* [Problem statement]
Below are some records. Quote exactly the lines from the one that contains "Toggle the preview pane icon" through the last, both included, and leave out the pictures.

* [Records supplied]
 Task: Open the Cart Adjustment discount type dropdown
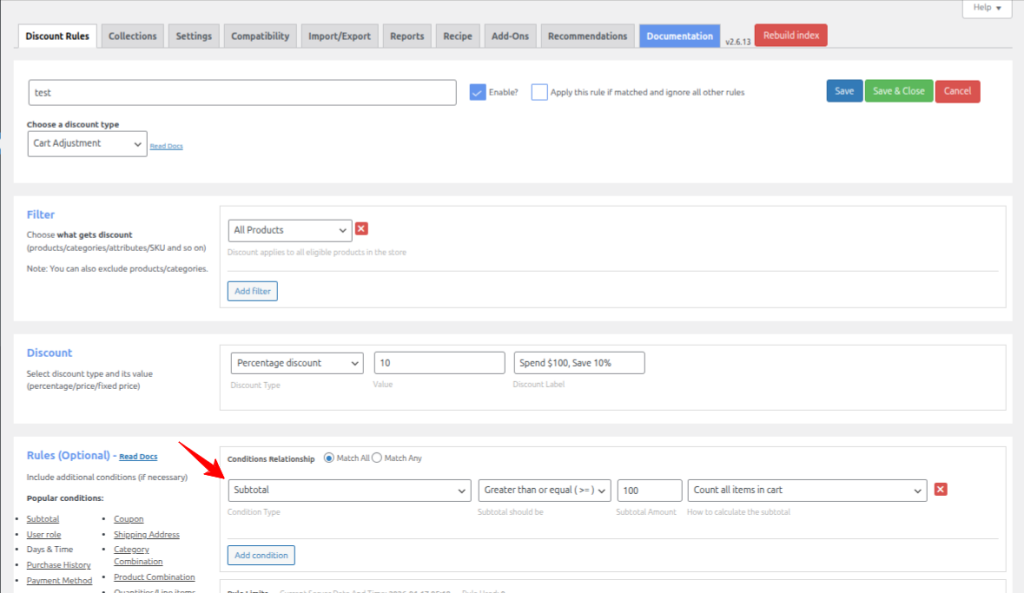coord(87,144)
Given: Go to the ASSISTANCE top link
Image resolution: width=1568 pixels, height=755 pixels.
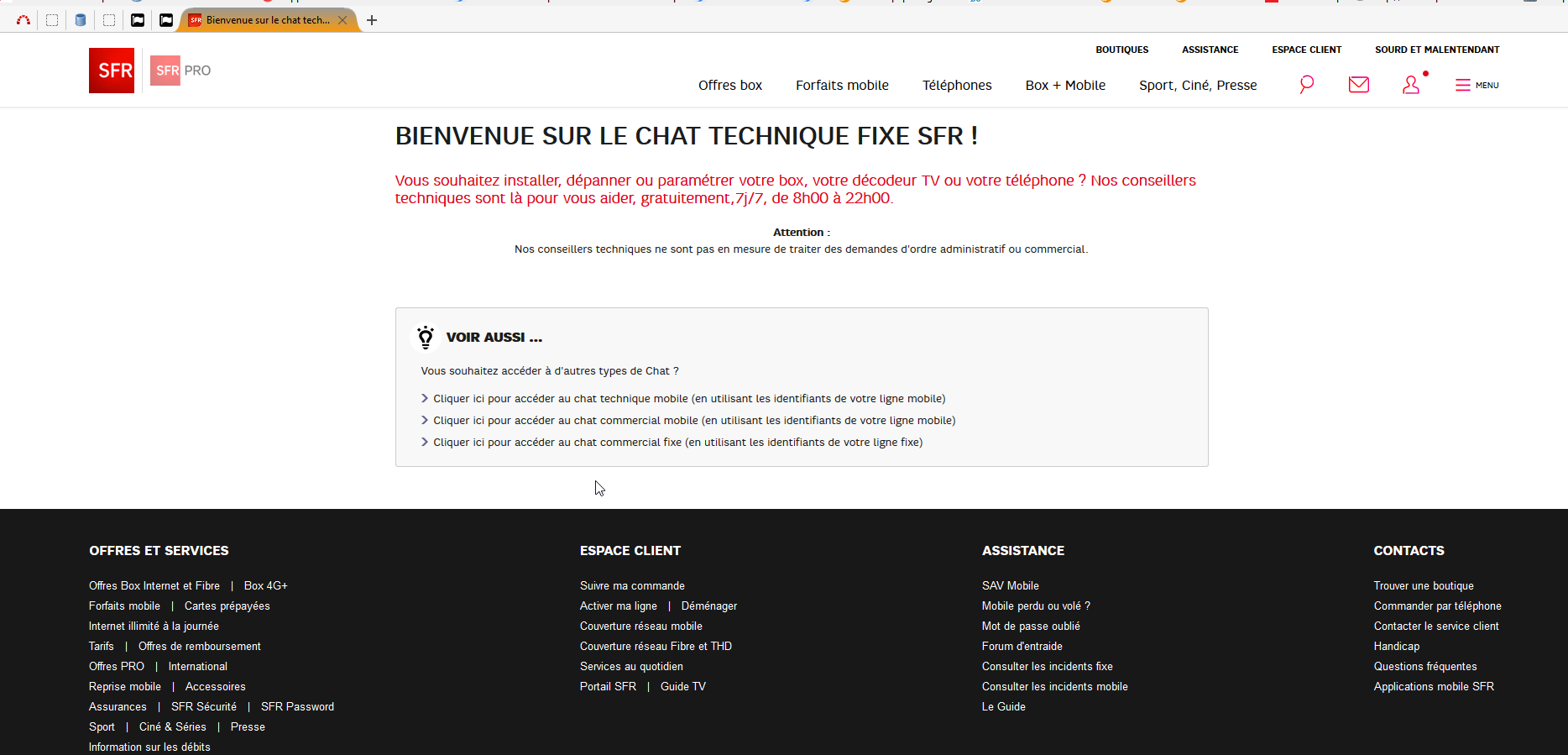Looking at the screenshot, I should [1210, 50].
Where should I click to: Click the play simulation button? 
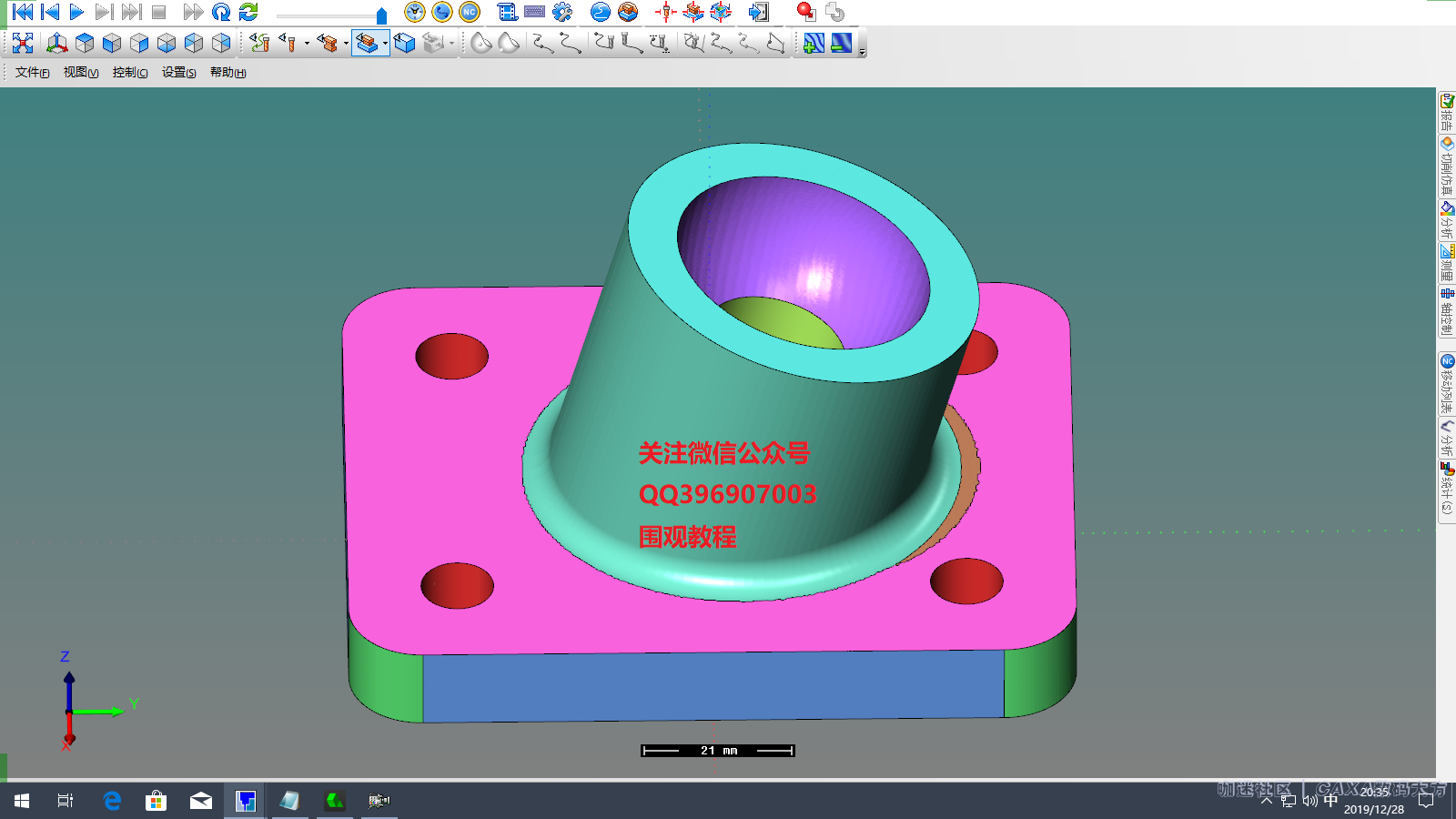(x=76, y=12)

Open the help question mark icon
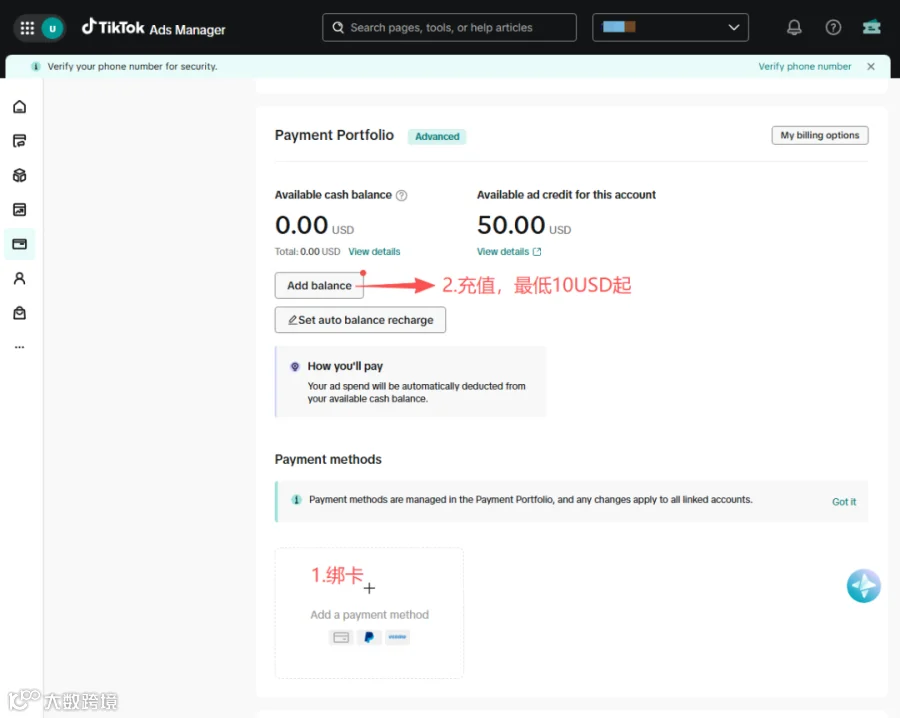(833, 27)
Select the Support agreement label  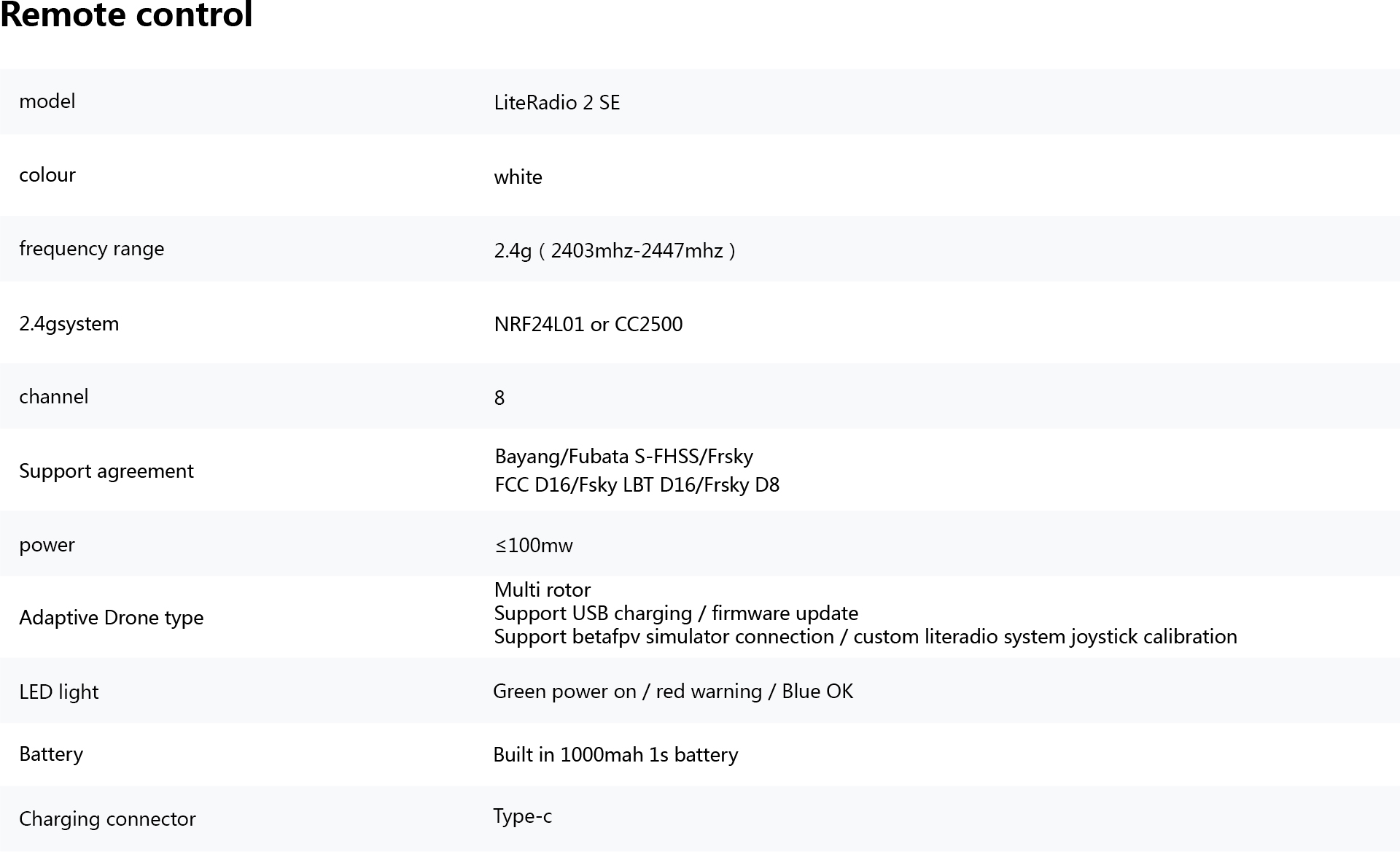[106, 471]

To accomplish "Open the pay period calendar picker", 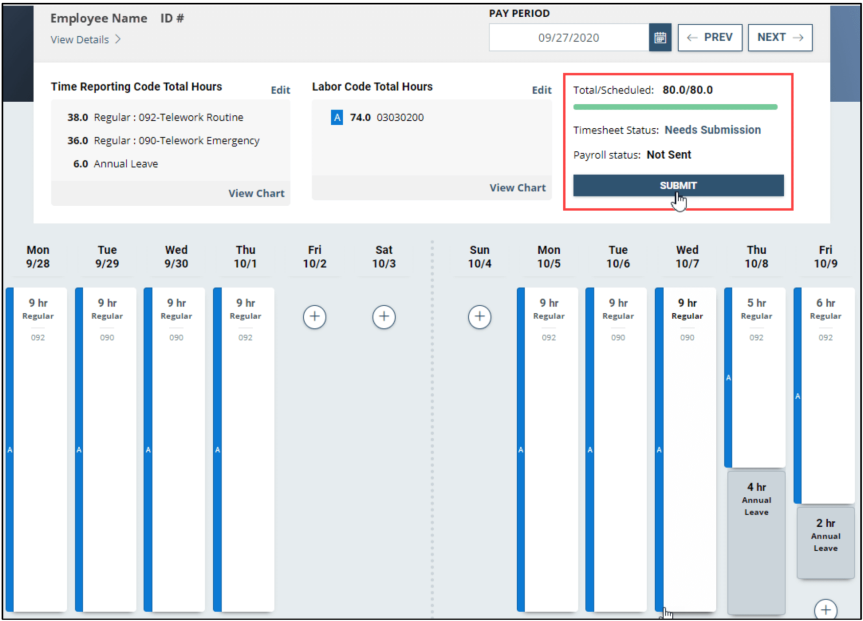I will pyautogui.click(x=660, y=38).
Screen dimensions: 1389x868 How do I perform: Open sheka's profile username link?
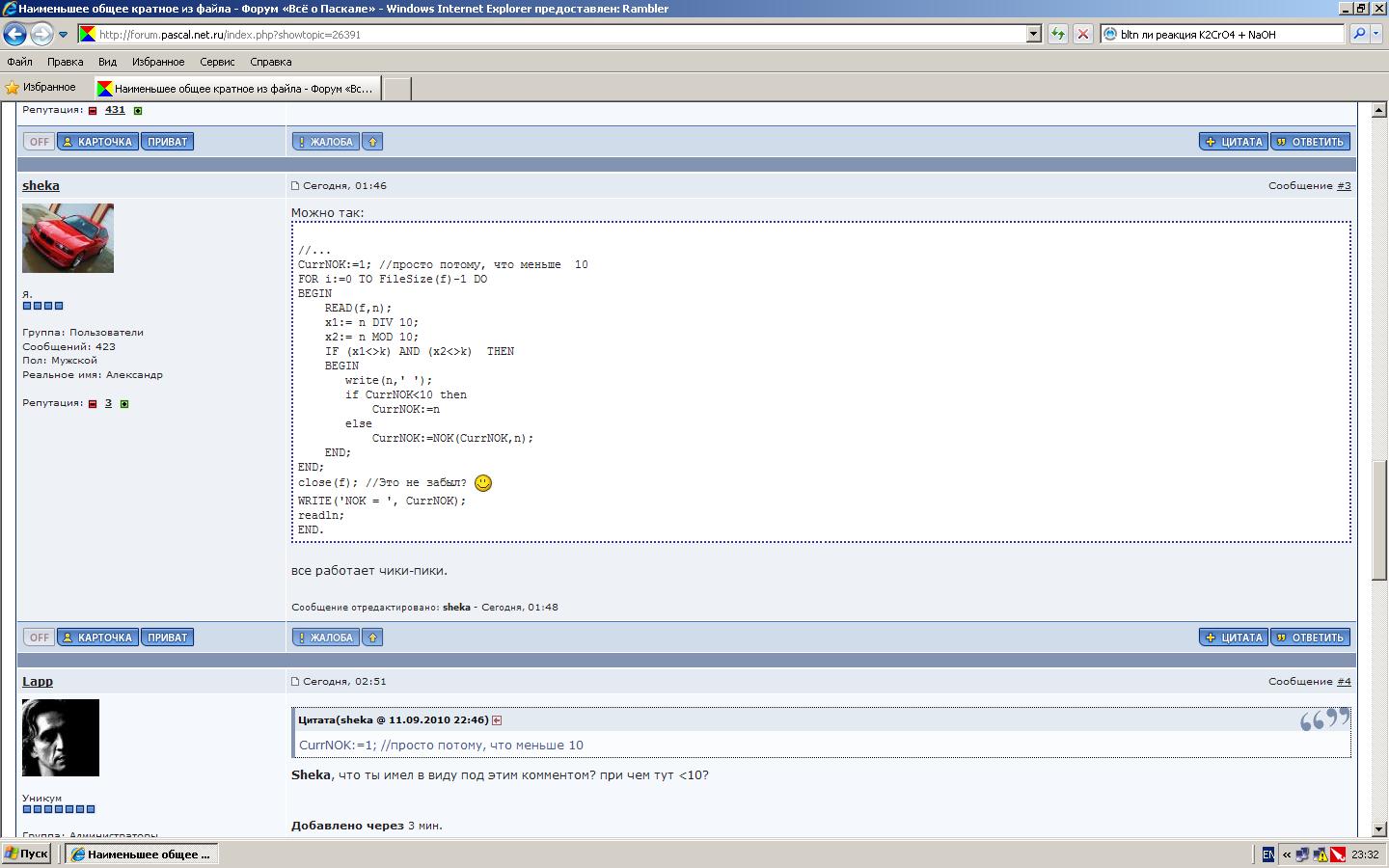(41, 186)
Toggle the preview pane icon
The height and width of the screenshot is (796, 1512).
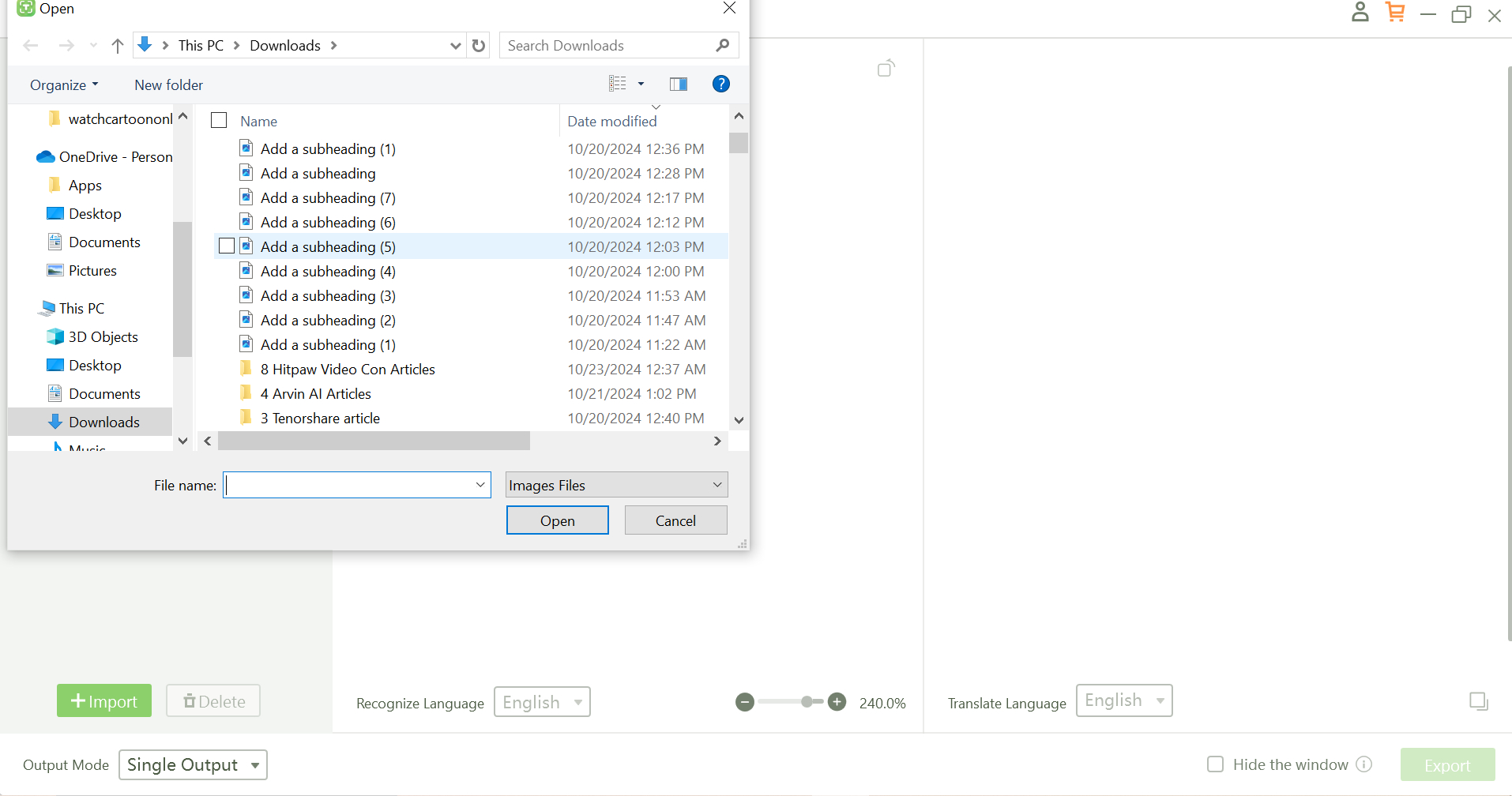[x=678, y=84]
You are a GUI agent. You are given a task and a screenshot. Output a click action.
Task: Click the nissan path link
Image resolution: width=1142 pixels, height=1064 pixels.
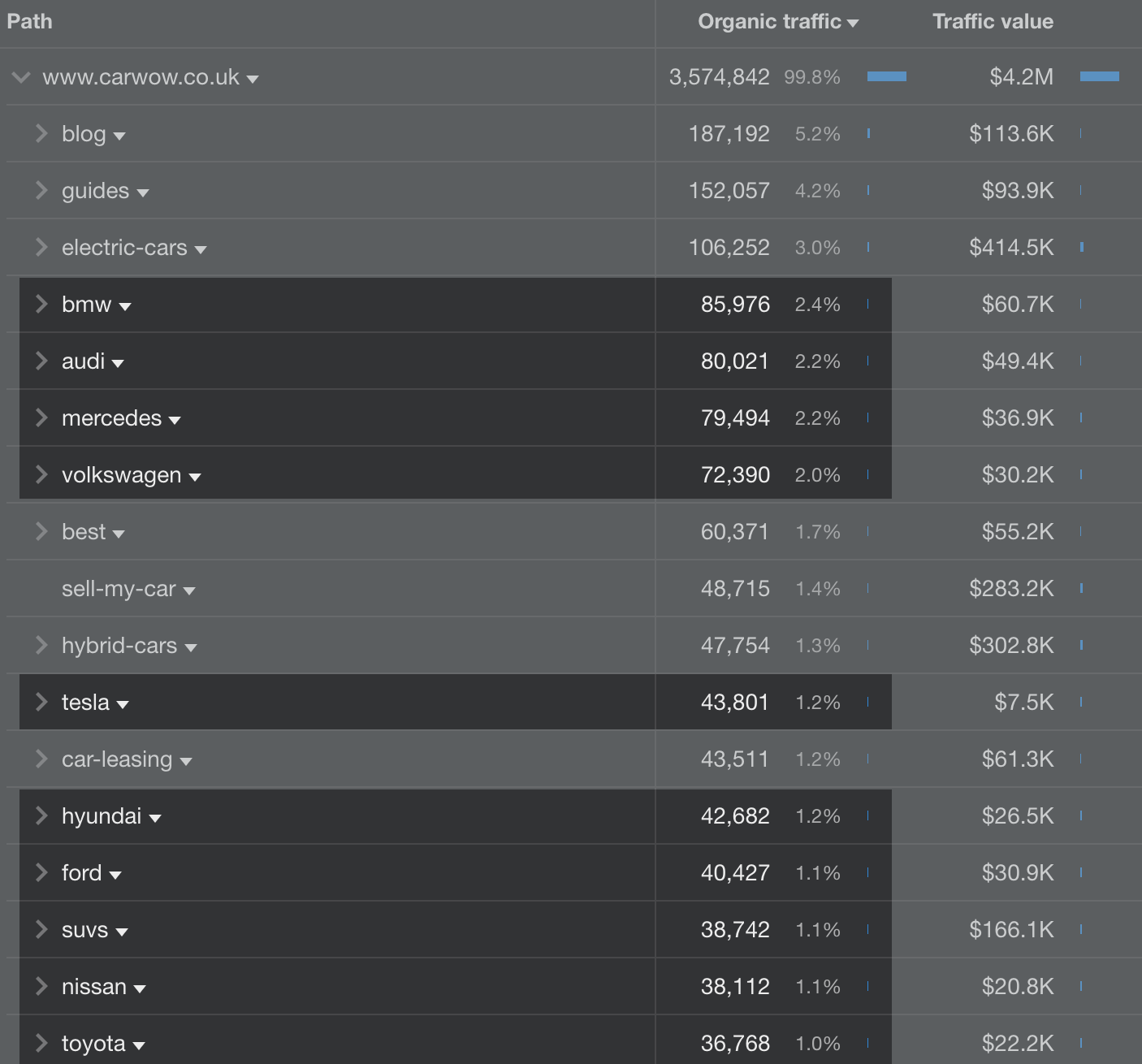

* [Exercise solution]
Toggle the preview pane icon
The height and width of the screenshot is (796, 1512).
[x=678, y=84]
You are a GUI agent. You are given a task and a screenshot. Output a click action.
Task: Click the nissan path link
Image resolution: width=1142 pixels, height=1064 pixels.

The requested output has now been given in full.